*** Opening Data under study ***

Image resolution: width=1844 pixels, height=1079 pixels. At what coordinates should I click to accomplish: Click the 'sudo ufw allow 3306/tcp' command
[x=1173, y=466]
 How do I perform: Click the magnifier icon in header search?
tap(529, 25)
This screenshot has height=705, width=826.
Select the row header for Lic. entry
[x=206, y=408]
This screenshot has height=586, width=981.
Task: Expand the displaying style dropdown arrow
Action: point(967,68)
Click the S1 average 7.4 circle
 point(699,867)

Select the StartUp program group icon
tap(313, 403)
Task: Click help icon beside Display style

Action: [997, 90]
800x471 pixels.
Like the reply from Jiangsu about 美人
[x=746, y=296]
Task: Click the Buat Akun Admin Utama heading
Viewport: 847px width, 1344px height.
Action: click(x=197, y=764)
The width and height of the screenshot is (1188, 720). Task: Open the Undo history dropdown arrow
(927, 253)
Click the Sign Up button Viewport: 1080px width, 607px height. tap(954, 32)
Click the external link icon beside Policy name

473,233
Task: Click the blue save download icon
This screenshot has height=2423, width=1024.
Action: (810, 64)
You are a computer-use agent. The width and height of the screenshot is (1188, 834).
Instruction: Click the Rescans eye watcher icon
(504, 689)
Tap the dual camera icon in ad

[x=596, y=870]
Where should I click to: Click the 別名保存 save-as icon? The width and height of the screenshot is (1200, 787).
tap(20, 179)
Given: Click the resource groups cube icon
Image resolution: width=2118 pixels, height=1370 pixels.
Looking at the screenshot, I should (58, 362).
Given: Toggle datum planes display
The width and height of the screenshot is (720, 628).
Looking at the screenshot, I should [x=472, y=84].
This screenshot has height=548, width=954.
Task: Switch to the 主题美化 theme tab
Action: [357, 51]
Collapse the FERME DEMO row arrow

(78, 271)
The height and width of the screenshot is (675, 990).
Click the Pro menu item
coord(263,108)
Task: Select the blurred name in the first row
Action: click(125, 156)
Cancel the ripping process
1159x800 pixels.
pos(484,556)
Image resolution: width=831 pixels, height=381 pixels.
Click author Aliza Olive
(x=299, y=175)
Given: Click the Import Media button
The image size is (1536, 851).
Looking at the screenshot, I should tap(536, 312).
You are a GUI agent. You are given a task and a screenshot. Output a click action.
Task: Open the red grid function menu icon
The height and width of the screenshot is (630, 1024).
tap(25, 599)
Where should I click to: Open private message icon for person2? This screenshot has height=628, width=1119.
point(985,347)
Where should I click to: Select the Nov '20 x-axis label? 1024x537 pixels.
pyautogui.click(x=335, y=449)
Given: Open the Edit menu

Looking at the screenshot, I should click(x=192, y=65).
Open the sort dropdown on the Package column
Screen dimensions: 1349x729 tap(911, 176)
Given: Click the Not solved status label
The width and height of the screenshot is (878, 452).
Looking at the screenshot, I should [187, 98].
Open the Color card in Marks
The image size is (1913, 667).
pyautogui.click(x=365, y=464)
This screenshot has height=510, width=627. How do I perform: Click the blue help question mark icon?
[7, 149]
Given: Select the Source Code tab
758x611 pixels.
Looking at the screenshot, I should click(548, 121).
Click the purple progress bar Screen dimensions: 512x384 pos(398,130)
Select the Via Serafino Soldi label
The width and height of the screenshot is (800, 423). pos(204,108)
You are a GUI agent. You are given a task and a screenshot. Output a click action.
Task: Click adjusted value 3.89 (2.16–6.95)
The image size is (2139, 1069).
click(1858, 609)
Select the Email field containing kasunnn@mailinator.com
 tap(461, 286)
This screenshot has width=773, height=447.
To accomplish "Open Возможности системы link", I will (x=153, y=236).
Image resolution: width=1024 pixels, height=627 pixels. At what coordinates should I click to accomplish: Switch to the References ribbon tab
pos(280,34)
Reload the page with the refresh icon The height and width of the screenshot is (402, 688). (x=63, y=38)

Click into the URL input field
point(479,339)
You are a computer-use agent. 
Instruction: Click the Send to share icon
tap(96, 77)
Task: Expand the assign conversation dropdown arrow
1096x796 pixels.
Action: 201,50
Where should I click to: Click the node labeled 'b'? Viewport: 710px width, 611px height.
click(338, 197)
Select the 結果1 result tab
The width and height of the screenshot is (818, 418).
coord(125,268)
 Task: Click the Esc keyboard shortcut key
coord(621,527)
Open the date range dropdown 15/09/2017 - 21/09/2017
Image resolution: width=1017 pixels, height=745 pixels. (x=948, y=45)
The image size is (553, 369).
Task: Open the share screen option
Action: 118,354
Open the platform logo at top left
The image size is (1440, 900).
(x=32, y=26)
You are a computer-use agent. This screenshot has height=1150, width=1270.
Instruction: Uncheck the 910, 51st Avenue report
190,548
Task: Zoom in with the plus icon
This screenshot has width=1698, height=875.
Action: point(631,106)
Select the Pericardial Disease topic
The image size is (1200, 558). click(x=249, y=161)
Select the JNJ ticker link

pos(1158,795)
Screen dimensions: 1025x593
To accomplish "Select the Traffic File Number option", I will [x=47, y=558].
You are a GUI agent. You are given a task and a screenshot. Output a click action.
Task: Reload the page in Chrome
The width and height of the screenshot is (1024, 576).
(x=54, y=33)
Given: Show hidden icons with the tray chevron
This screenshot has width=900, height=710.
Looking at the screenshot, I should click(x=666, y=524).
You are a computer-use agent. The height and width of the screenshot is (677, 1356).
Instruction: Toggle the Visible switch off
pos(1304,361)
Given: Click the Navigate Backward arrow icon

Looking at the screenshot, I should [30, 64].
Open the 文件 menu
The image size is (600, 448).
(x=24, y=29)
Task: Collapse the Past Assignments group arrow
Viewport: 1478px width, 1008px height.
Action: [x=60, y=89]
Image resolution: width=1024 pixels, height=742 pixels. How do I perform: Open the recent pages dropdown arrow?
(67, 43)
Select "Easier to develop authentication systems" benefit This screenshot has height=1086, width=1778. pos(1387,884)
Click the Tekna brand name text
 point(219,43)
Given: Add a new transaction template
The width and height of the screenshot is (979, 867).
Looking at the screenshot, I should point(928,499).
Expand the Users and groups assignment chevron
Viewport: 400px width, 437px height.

*** Closing Data under study ***

--- Aim of the task ---
Retype all of the lines shown above, keeping each one exact.

--- Answer area ---
Image resolution: width=1844 pixels, height=1079 pixels. At what coordinates should I click to accomplish: Click the 'sudo ufw allow 3306/tcp' command
[x=1173, y=466]
 How do I perform: Click the magnifier icon in header search?
tap(529, 25)
This screenshot has height=705, width=826.
Select the row header for Lic. entry
[x=206, y=408]
This screenshot has height=586, width=981.
Task: Expand the displaying style dropdown arrow
Action: point(967,68)
Click the S1 average 7.4 circle
 point(699,867)

Select the StartUp program group icon
tap(313, 403)
Task: Click help icon beside Display style

Action: [997, 90]
800x471 pixels.
Like the reply from Jiangsu about 美人
[x=746, y=296]
Task: Click the Buat Akun Admin Utama heading
Viewport: 847px width, 1344px height.
Action: click(x=197, y=764)
The width and height of the screenshot is (1188, 720). Task: Open the Undo history dropdown arrow
(927, 253)
Click the Sign Up button Viewport: 1080px width, 607px height. tap(954, 32)
Click the external link icon beside Policy name

473,233
Task: Click the blue save download icon
This screenshot has height=2423, width=1024.
Action: (810, 64)
You are a computer-use agent. The width and height of the screenshot is (1188, 834).
Instruction: Click the Rescans eye watcher icon
(504, 689)
Tap the dual camera icon in ad

[x=596, y=870]
Where should I click to: Click the 別名保存 save-as icon? The width and height of the screenshot is (1200, 787).
tap(20, 179)
Given: Click the resource groups cube icon
Image resolution: width=2118 pixels, height=1370 pixels.
Looking at the screenshot, I should (58, 362).
Given: Toggle datum planes display
The width and height of the screenshot is (720, 628).
Looking at the screenshot, I should [x=472, y=84].
This screenshot has height=548, width=954.
Task: Switch to the 主题美化 theme tab
Action: [357, 51]
Collapse the FERME DEMO row arrow

(78, 271)
The height and width of the screenshot is (675, 990).
Click the Pro menu item
coord(263,108)
Task: Select the blurred name in the first row
Action: click(125, 156)
Cancel the ripping process
1159x800 pixels.
pos(484,556)
Image resolution: width=831 pixels, height=381 pixels.
Click author Aliza Olive
(x=299, y=175)
Given: Click the Import Media button
The image size is (1536, 851).
Looking at the screenshot, I should tap(536, 312).
You are a GUI agent. You are given a task and a screenshot. Output a click action.
Task: Open the red grid function menu icon
The height and width of the screenshot is (630, 1024).
tap(25, 599)
Where should I click to: Open private message icon for person2? This screenshot has height=628, width=1119.
point(985,347)
Where should I click to: Select the Nov '20 x-axis label? 1024x537 pixels.
pyautogui.click(x=335, y=449)
Given: Open the Edit menu

Looking at the screenshot, I should click(x=192, y=65).
Open the sort dropdown on the Package column
Screen dimensions: 1349x729 tap(911, 176)
Given: Click the Not solved status label
The width and height of the screenshot is (878, 452).
Looking at the screenshot, I should [187, 98].
Open the Color card in Marks
The image size is (1913, 667).
pyautogui.click(x=365, y=464)
This screenshot has height=510, width=627. How do I perform: Click the blue help question mark icon?
[7, 149]
Given: Select the Source Code tab
758x611 pixels.
Looking at the screenshot, I should click(548, 121).
Click the purple progress bar Screen dimensions: 512x384 pos(398,130)
Select the Via Serafino Soldi label
The width and height of the screenshot is (800, 423). pos(204,108)
You are a GUI agent. You are given a task and a screenshot. Output a click action.
Task: Click adjusted value 3.89 (2.16–6.95)
The image size is (2139, 1069).
click(1858, 609)
Select the Email field containing kasunnn@mailinator.com
 tap(461, 286)
This screenshot has width=773, height=447.
To accomplish "Open Возможности системы link", I will (x=153, y=236).
Image resolution: width=1024 pixels, height=627 pixels. At what coordinates should I click to accomplish: Switch to the References ribbon tab
pos(280,34)
Reload the page with the refresh icon The height and width of the screenshot is (402, 688). (x=63, y=38)

Click into the URL input field
point(479,339)
You are a computer-use agent. 
Instruction: Click the Send to share icon
tap(96, 77)
Task: Expand the assign conversation dropdown arrow
1096x796 pixels.
Action: 201,50
Where should I click to: Click the node labeled 'b'? Viewport: 710px width, 611px height.
click(338, 197)
Select the 結果1 result tab
The width and height of the screenshot is (818, 418).
coord(125,268)
 Task: Click the Esc keyboard shortcut key
coord(621,527)
Open the date range dropdown 15/09/2017 - 21/09/2017
Image resolution: width=1017 pixels, height=745 pixels. (x=948, y=45)
The image size is (553, 369).
Task: Open the share screen option
Action: 118,354
Open the platform logo at top left
The image size is (1440, 900).
(x=32, y=26)
You are a computer-use agent. This screenshot has height=1150, width=1270.
Instruction: Uncheck the 910, 51st Avenue report
190,548
Task: Zoom in with the plus icon
This screenshot has width=1698, height=875.
Action: point(631,106)
Select the Pericardial Disease topic
The image size is (1200, 558). click(x=249, y=161)
Select the JNJ ticker link

pos(1158,795)
Screen dimensions: 1025x593
To accomplish "Select the Traffic File Number option", I will [x=47, y=558].
You are a GUI agent. You are given a task and a screenshot. Output a click action.
Task: Reload the page in Chrome
The width and height of the screenshot is (1024, 576).
(x=54, y=33)
Given: Show hidden icons with the tray chevron
This screenshot has width=900, height=710.
Looking at the screenshot, I should click(x=666, y=524).
You are a computer-use agent. The height and width of the screenshot is (677, 1356).
Instruction: Toggle the Visible switch off
pos(1304,361)
Given: Click the Navigate Backward arrow icon

Looking at the screenshot, I should [30, 64].
Open the 文件 menu
The image size is (600, 448).
(x=24, y=29)
Task: Collapse the Past Assignments group arrow
Viewport: 1478px width, 1008px height.
Action: [x=60, y=89]
Image resolution: width=1024 pixels, height=742 pixels. How do I perform: Open the recent pages dropdown arrow?
(67, 43)
Select "Easier to develop authentication systems" benefit This screenshot has height=1086, width=1778. pos(1387,884)
Click the Tekna brand name text
 point(219,43)
Given: Add a new transaction template
The width and height of the screenshot is (979, 867).
Looking at the screenshot, I should point(928,499).
Expand the Users and groups assignment chevron
Viewport: 400px width, 437px height.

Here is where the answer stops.